▸ **The task**: Give back the data below exactly as it was given.

▸ **Given data**:
• • • •
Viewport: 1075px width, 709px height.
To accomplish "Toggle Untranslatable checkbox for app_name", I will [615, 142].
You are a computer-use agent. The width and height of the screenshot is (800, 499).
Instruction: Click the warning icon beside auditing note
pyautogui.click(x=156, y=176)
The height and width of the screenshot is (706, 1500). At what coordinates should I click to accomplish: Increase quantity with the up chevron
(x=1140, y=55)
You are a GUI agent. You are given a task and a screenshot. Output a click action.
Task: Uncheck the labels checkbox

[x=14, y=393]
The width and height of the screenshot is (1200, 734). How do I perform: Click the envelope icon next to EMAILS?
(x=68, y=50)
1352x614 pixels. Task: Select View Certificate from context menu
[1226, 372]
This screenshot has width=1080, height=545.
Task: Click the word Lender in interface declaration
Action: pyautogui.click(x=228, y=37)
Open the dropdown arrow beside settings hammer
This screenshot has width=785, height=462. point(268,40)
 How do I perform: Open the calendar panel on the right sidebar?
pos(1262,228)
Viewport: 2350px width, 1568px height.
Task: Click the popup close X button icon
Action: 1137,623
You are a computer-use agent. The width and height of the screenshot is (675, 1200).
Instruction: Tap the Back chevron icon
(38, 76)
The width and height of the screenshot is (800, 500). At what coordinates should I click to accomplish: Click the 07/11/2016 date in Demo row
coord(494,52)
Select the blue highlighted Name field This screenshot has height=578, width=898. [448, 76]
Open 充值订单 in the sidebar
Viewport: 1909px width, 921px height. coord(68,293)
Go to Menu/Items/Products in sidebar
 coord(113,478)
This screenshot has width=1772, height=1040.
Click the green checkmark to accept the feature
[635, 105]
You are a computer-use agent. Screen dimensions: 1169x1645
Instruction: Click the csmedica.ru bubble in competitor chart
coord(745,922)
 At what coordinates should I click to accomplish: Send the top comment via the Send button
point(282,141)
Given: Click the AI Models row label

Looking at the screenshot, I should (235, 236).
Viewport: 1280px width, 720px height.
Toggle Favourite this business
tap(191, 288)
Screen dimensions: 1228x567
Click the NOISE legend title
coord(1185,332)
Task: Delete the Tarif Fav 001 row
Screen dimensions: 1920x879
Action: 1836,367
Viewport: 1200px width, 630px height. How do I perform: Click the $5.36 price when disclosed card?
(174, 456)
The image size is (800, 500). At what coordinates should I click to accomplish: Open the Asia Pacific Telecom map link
• • • •
▸ **Solution to this problem**:
Viewport: 1075px width, 709px height.
To accomplish "Toggle Untranslatable checkbox for app_name", I will [615, 142].
You are a computer-use agent. The width and height of the screenshot is (800, 499).
Instruction: Click the warning icon beside auditing note
pyautogui.click(x=156, y=176)
The height and width of the screenshot is (706, 1500). At what coordinates should I click to accomplish: Increase quantity with the up chevron
(x=1140, y=55)
You are a GUI agent. You are given a task and a screenshot. Output a click action.
Task: Uncheck the labels checkbox

[x=14, y=393]
The width and height of the screenshot is (1200, 734). How do I perform: Click the envelope icon next to EMAILS?
(x=68, y=50)
1352x614 pixels. Task: Select View Certificate from context menu
[1226, 372]
This screenshot has width=1080, height=545.
Task: Click the word Lender in interface declaration
Action: pyautogui.click(x=228, y=37)
Open the dropdown arrow beside settings hammer
This screenshot has width=785, height=462. point(268,40)
 How do I perform: Open the calendar panel on the right sidebar?
pos(1262,228)
Viewport: 2350px width, 1568px height.
Task: Click the popup close X button icon
Action: 1137,623
You are a computer-use agent. The width and height of the screenshot is (675, 1200).
Instruction: Tap the Back chevron icon
(38, 76)
The width and height of the screenshot is (800, 500). At what coordinates should I click to accomplish: Click the 07/11/2016 date in Demo row
coord(494,52)
Select the blue highlighted Name field This screenshot has height=578, width=898. [448, 76]
Open 充值订单 in the sidebar
Viewport: 1909px width, 921px height. coord(68,293)
Go to Menu/Items/Products in sidebar
 coord(113,478)
This screenshot has width=1772, height=1040.
Click the green checkmark to accept the feature
[635, 105]
You are a computer-use agent. Screen dimensions: 1169x1645
Instruction: Click the csmedica.ru bubble in competitor chart
coord(745,922)
 At what coordinates should I click to accomplish: Send the top comment via the Send button
point(282,141)
Given: Click the AI Models row label

Looking at the screenshot, I should (235, 236).
Viewport: 1280px width, 720px height.
Toggle Favourite this business
tap(191, 288)
Screen dimensions: 1228x567
Click the NOISE legend title
coord(1185,332)
Task: Delete the Tarif Fav 001 row
Screen dimensions: 1920x879
Action: 1836,367
Viewport: 1200px width, 630px height. How do I perform: Click the $5.36 price when disclosed card?
(174, 456)
The image size is (800, 500). At what coordinates should I click to accomplish: Open the Asia Pacific Telecom map link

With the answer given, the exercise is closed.